__REQUEST__:
Reproduce the items verbatim, starting at the line that contains "Describe the element at coordinates (1925, 1308)" and ending with the last of the items.

BEGIN INPUT

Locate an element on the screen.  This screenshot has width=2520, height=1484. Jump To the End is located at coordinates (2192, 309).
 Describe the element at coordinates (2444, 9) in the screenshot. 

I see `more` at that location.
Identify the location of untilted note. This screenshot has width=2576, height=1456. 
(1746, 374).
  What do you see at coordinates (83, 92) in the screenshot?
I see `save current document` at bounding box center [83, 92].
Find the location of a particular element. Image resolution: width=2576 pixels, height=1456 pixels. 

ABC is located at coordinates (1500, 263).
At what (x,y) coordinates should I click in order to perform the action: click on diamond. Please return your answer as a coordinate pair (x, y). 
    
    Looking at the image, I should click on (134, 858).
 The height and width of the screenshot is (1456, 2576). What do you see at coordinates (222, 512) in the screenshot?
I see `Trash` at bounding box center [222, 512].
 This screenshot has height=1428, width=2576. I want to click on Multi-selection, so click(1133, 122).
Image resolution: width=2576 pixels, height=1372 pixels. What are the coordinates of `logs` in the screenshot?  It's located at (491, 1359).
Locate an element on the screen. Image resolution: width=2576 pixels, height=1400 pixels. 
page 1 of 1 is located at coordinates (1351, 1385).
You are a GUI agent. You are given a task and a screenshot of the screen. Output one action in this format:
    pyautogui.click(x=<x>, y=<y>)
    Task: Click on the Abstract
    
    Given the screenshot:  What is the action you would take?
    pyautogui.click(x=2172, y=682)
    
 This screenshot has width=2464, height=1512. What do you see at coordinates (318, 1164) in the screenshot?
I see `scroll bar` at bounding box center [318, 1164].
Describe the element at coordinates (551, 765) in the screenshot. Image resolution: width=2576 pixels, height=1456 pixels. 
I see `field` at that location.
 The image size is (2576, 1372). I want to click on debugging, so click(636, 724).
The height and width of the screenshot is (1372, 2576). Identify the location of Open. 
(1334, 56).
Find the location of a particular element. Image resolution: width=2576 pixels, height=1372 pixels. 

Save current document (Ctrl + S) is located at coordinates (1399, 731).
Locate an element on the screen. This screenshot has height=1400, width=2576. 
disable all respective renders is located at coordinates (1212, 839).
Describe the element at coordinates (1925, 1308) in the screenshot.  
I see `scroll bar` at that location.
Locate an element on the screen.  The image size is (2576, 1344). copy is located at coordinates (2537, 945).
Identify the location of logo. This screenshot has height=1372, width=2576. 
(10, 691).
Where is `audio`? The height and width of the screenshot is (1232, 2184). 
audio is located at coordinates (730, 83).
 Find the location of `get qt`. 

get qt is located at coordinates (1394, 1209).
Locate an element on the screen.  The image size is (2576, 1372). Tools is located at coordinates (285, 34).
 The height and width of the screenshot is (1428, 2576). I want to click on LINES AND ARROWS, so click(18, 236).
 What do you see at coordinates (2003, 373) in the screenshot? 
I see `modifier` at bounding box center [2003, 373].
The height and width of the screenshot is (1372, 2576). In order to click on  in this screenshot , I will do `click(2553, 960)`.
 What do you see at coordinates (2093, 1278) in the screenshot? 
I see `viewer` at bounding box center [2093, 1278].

END INPUT

__EXERCISE RESULT__:
Describe the element at coordinates (1925, 1308) in the screenshot.  
I see `scroll bar` at that location.
Locate an element on the screen.  The image size is (2576, 1344). copy is located at coordinates (2537, 945).
Identify the location of logo. This screenshot has height=1372, width=2576. 
(10, 691).
Where is `audio`? The height and width of the screenshot is (1232, 2184). 
audio is located at coordinates (730, 83).
 Find the location of `get qt`. 

get qt is located at coordinates (1394, 1209).
Locate an element on the screen.  The image size is (2576, 1372). Tools is located at coordinates (285, 34).
 The height and width of the screenshot is (1428, 2576). I want to click on LINES AND ARROWS, so click(18, 236).
 What do you see at coordinates (2003, 373) in the screenshot? 
I see `modifier` at bounding box center [2003, 373].
The height and width of the screenshot is (1372, 2576). In order to click on  in this screenshot , I will do `click(2553, 960)`.
 What do you see at coordinates (2093, 1278) in the screenshot? 
I see `viewer` at bounding box center [2093, 1278].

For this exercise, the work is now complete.